== Data to process
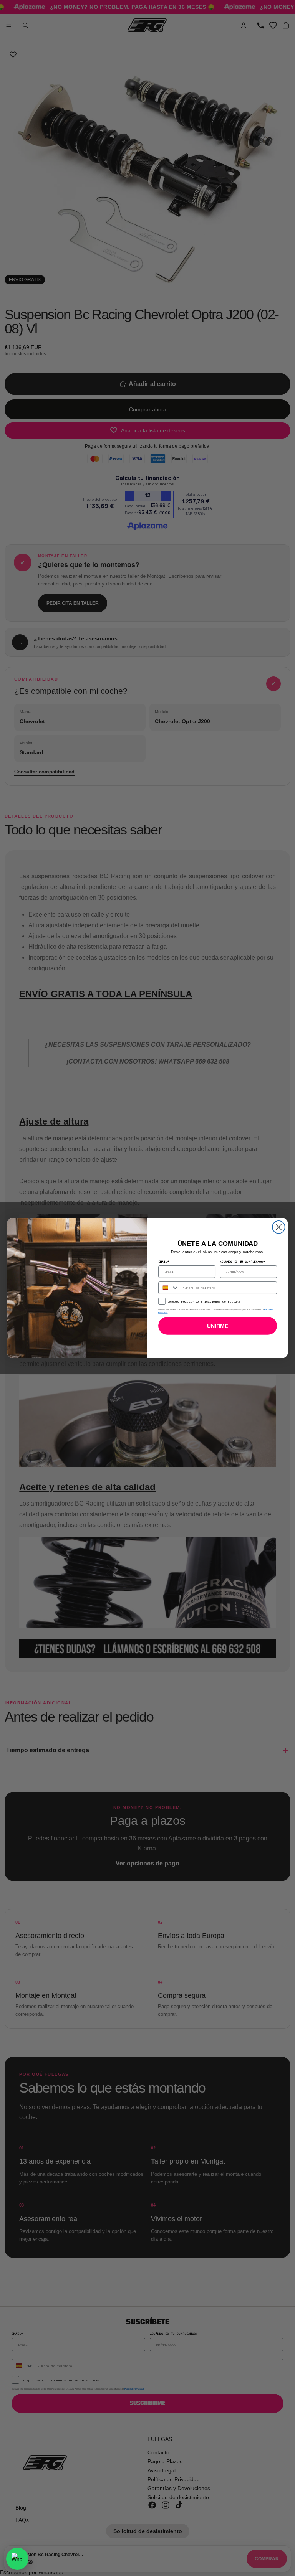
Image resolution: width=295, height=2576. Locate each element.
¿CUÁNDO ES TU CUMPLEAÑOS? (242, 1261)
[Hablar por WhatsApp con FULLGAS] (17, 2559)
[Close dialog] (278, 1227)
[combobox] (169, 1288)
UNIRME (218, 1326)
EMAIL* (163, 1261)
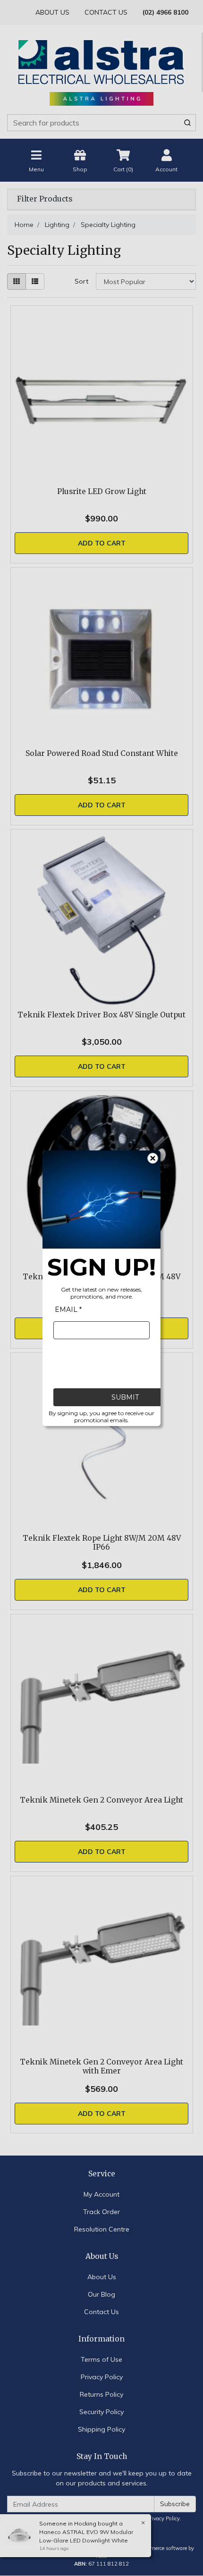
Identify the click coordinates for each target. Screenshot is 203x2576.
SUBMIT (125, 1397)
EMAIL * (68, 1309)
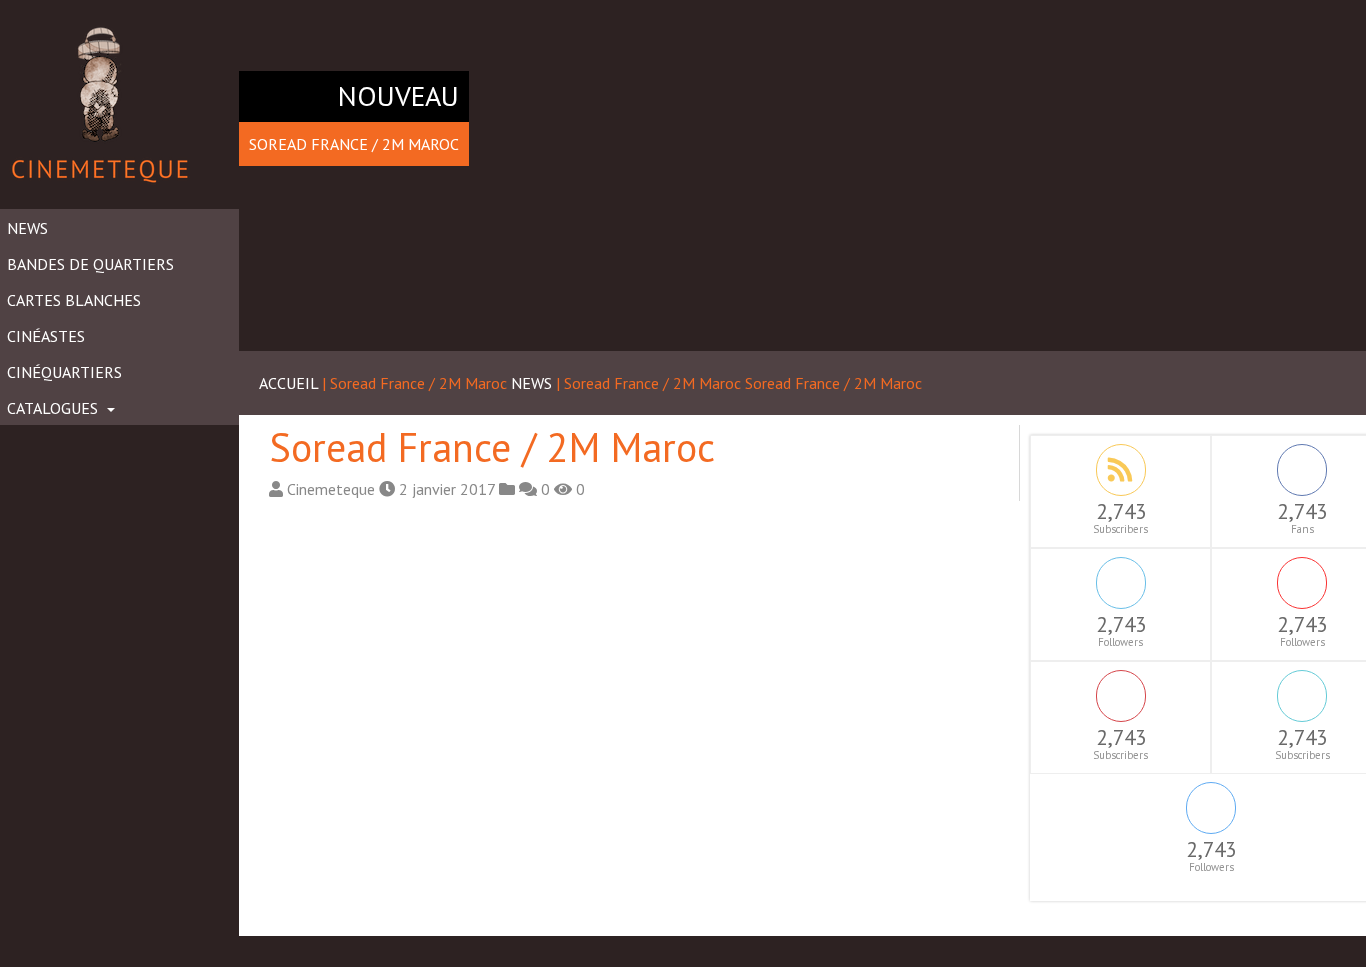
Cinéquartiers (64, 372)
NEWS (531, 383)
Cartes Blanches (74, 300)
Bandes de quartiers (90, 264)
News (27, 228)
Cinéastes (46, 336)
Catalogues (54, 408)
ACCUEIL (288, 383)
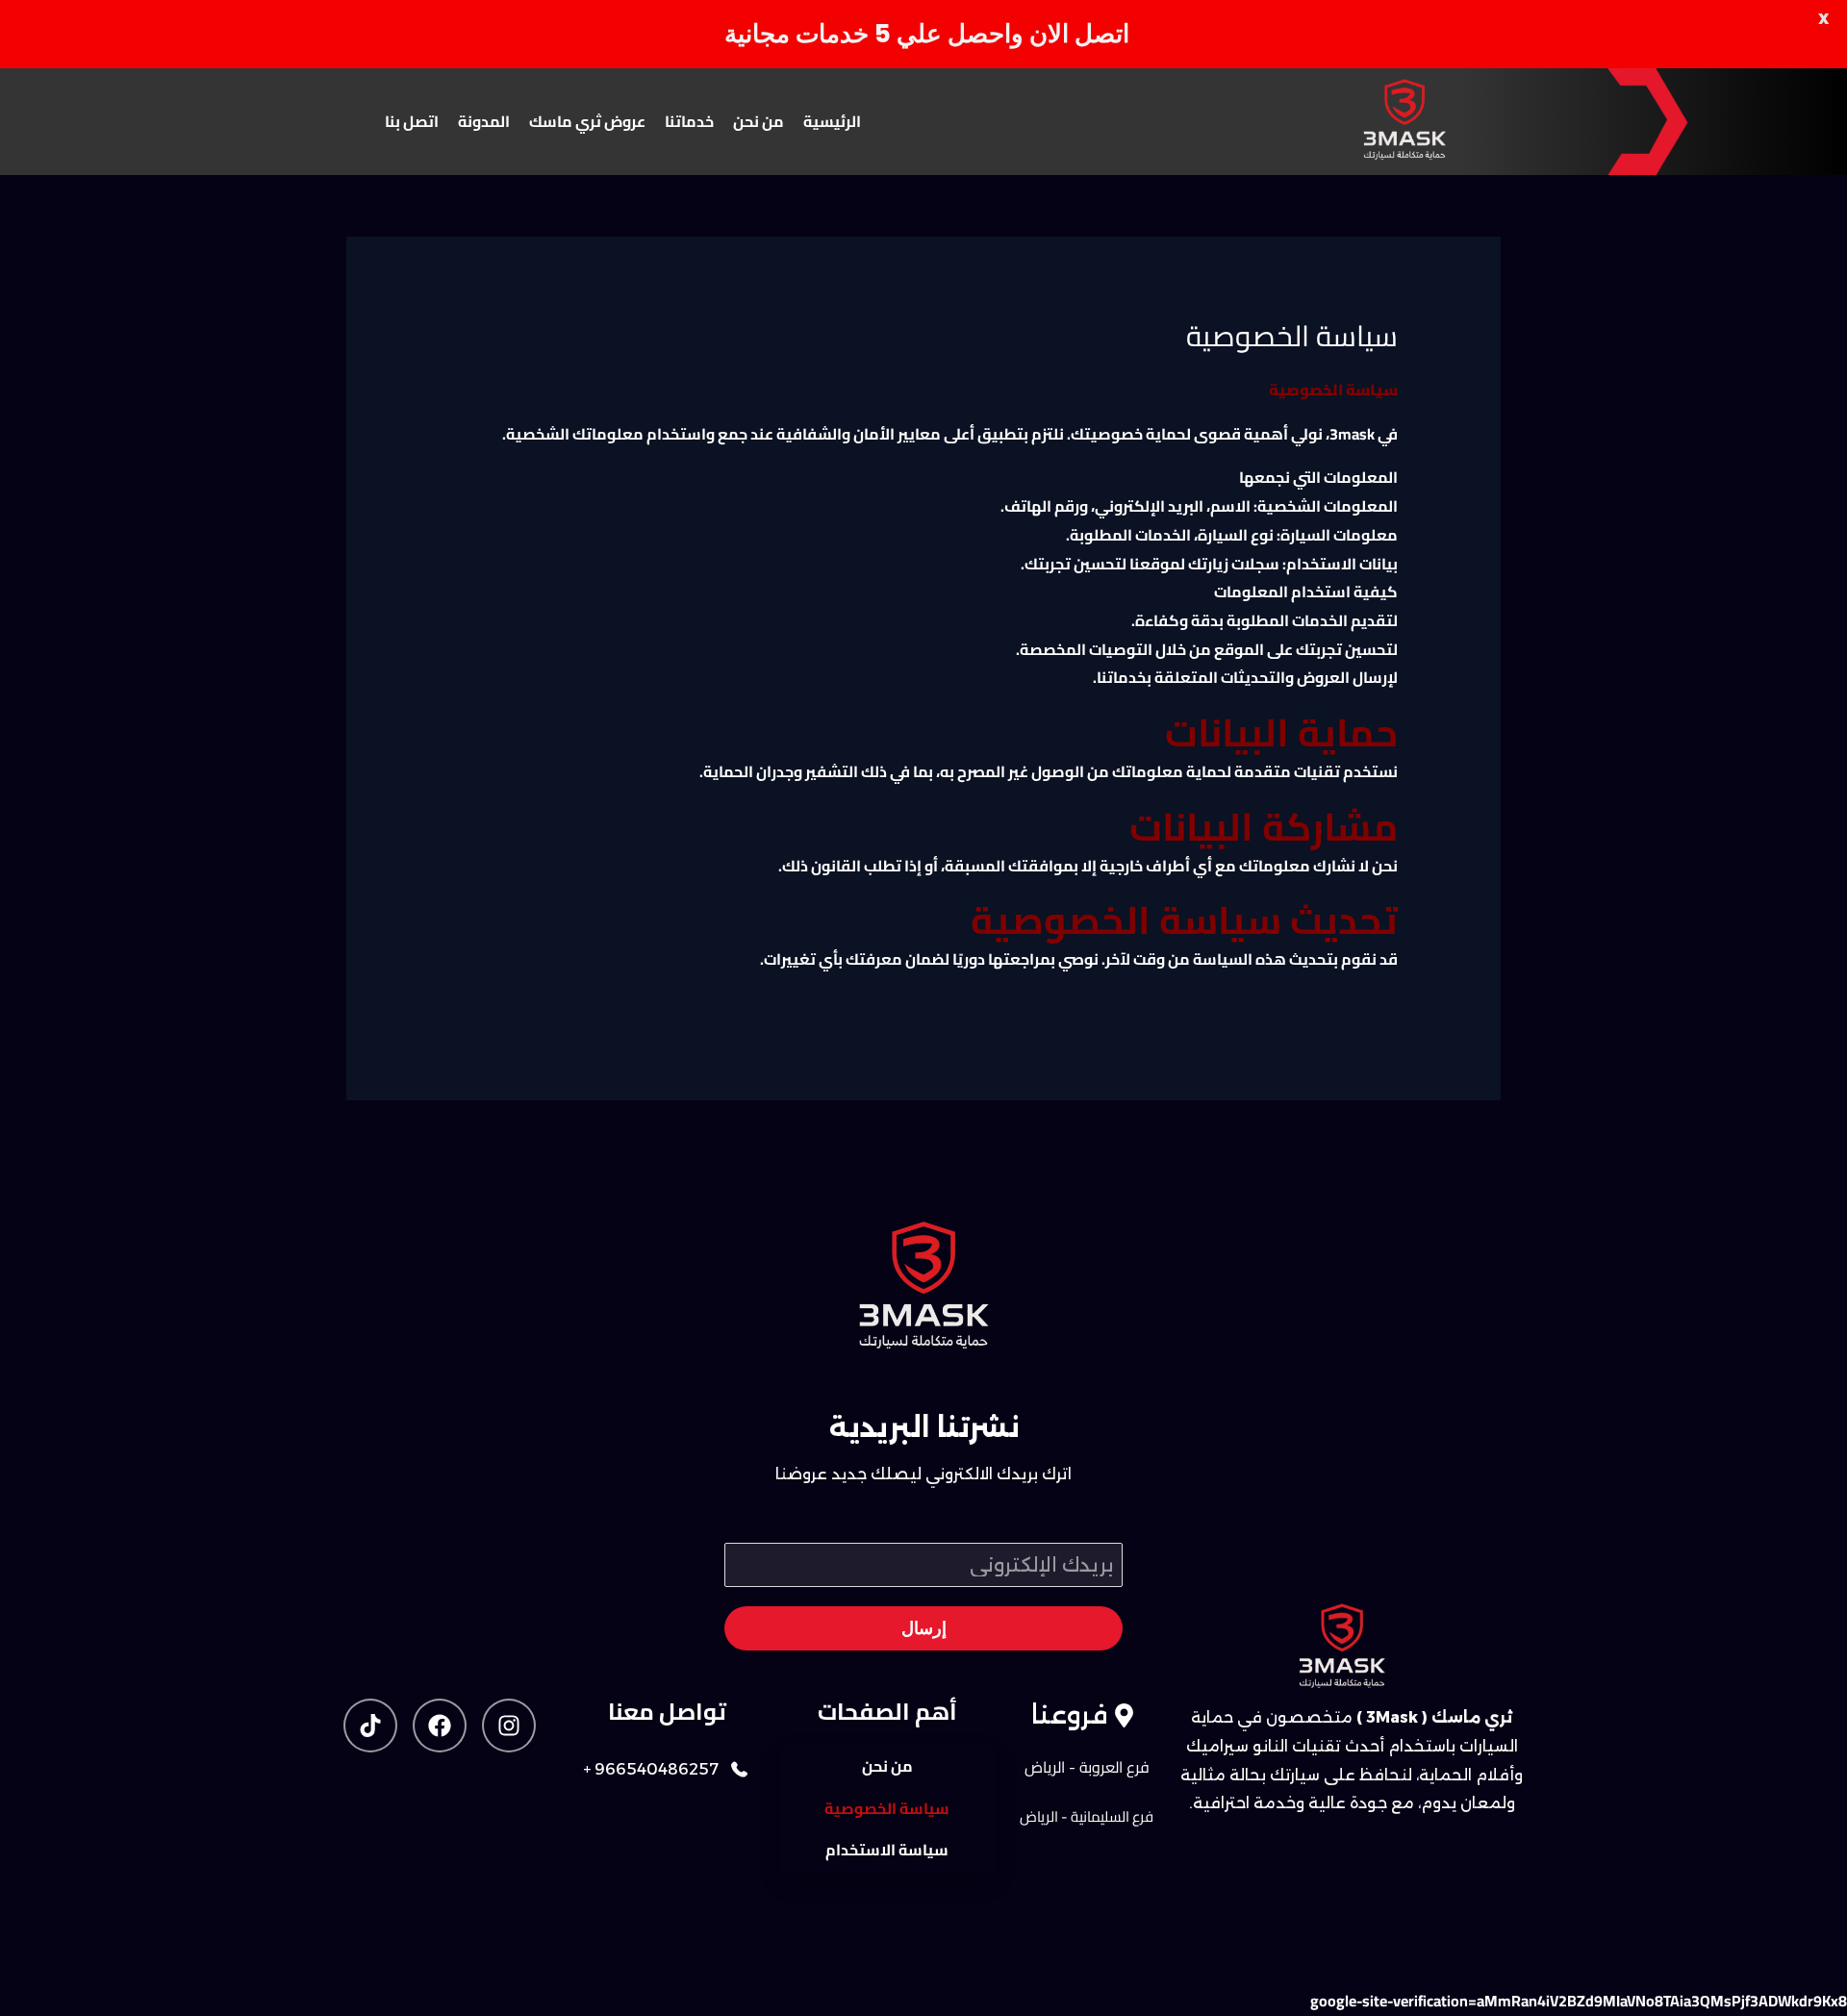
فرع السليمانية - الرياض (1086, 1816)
====
Copy out all the data exactly. The images should not appear in the copy.

Image resolution: width=295, height=2576. Locate each element.
¿CUÁNDO ES TU CUMPLEAÑOS? (242, 1261)
[Hablar por WhatsApp con FULLGAS] (17, 2559)
[Close dialog] (278, 1227)
[combobox] (169, 1288)
UNIRME (218, 1326)
EMAIL* (163, 1261)
Identify the click coordinates for each target. Screenshot is 203x2576.
SUBMIT (125, 1397)
EMAIL * (68, 1309)
Cinéquartiers (64, 372)
NEWS (531, 383)
Cartes Blanches (74, 300)
Bandes de quartiers (90, 264)
News (27, 228)
Cinéastes (46, 336)
Catalogues (54, 408)
ACCUEIL (288, 383)
فرع السليمانية - الرياض (1086, 1816)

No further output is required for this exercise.